╭─ Extract provided

Lost River Gorge to Route 10
With five main roads and countless minor ones connecting the Franconia Notch area with the Connecticut River Valley, there are nearly endless ways to get between these two places while staying more or less on the path of the hikers’ Appalachian Trail, which disappears into the woods for most of the way. All of the roads are partly pretty and partly yucky in about equal degrees, but one of the easiest to follow is Route 112, which runs west from North Woodstock along the Lost River, hopping over the crest and dropping down along the Wild Ammonoosuc River.
The main stop along this route is the privately owned Lost River Gorge and Boulder Caves (603/745-8031, daily mid-May-Oct., $22 adults), where you can explore the jumble of glaciated granite boulders that seem to swallow up the river, giving it its name. Many of the big moss-covered boulders have been given names (Guillotine Rock and Lemon Squeezer, to name two), and you can see these (and smell the fragrant pine trees) from the comfort of a wooden boardwalk, or go wild and explore some of the many caves formed by the huge piles of rocks.

╰─
╭─ Supplied data

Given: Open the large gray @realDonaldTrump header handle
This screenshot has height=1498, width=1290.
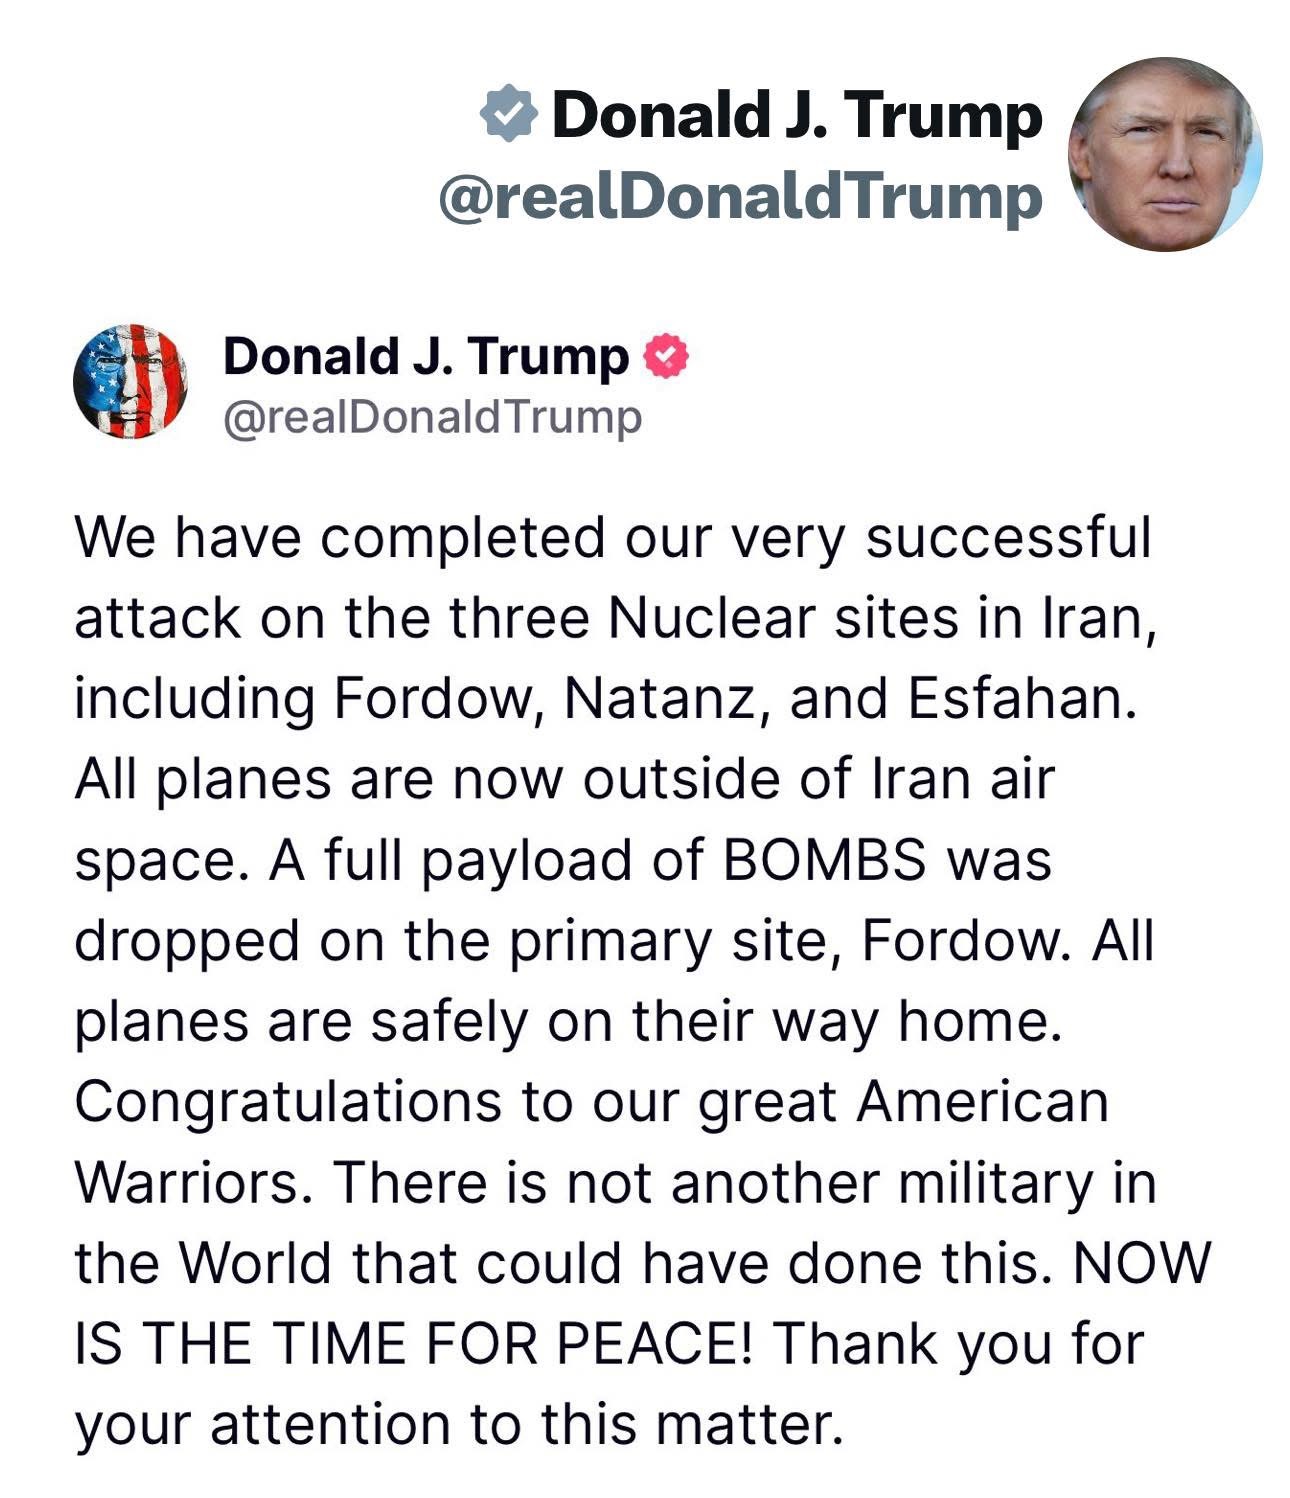Looking at the screenshot, I should [x=740, y=197].
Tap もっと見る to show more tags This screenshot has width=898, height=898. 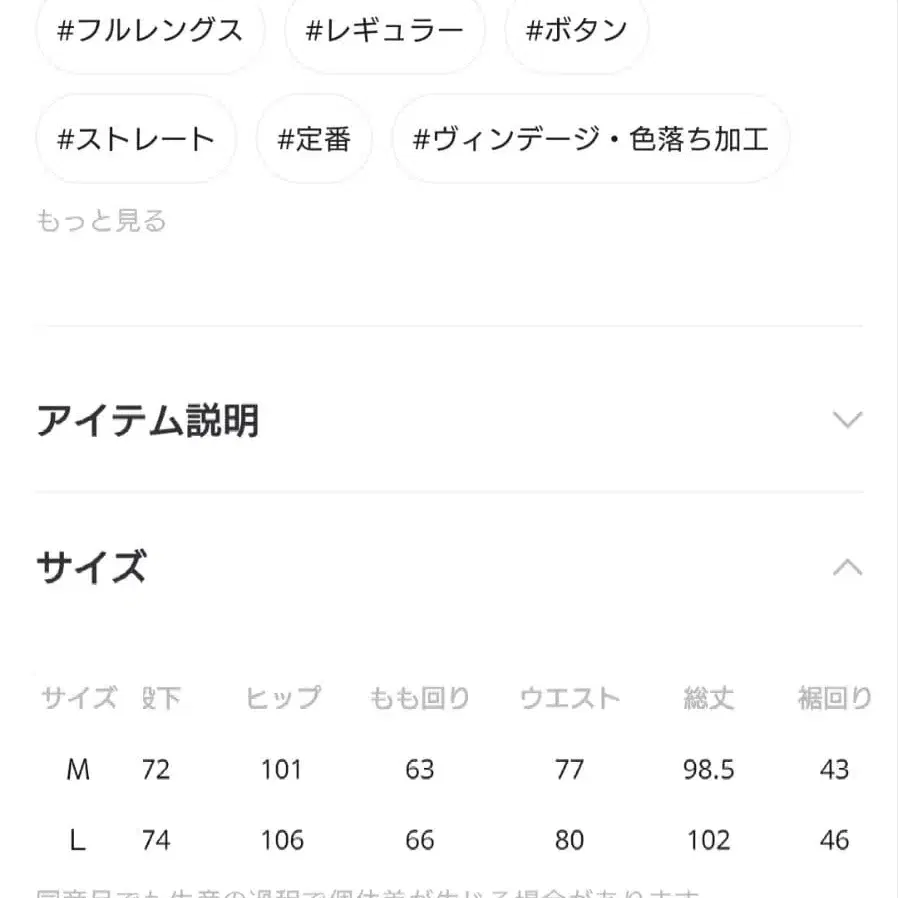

╰─

**Exercise set**
1. According to the travel extract, what is the adult admission price at Lost River Gorge and Boulder Caves?
2. Rewrite the Lost River Gorge passage from "The main stop" to "piles of rocks.", and substitute "walkway" for "boardwalk".

**Responses**
1. $22

2.
The main stop along this route is the privately owned Lost River Gorge and Boulder Caves (603/745-8031, daily mid-May-Oct., $22 adults), where you can explore the jumble of glaciated granite boulders that seem to swallow up the river, giving it its name. Many of the big moss-covered boulders have been given names (Guillotine Rock and Lemon Squeezer, to name two), and you can see these (and smell the fragrant pine trees) from the comfort of a wooden walkway, or go wild and explore some of the many caves formed by the huge piles of rocks.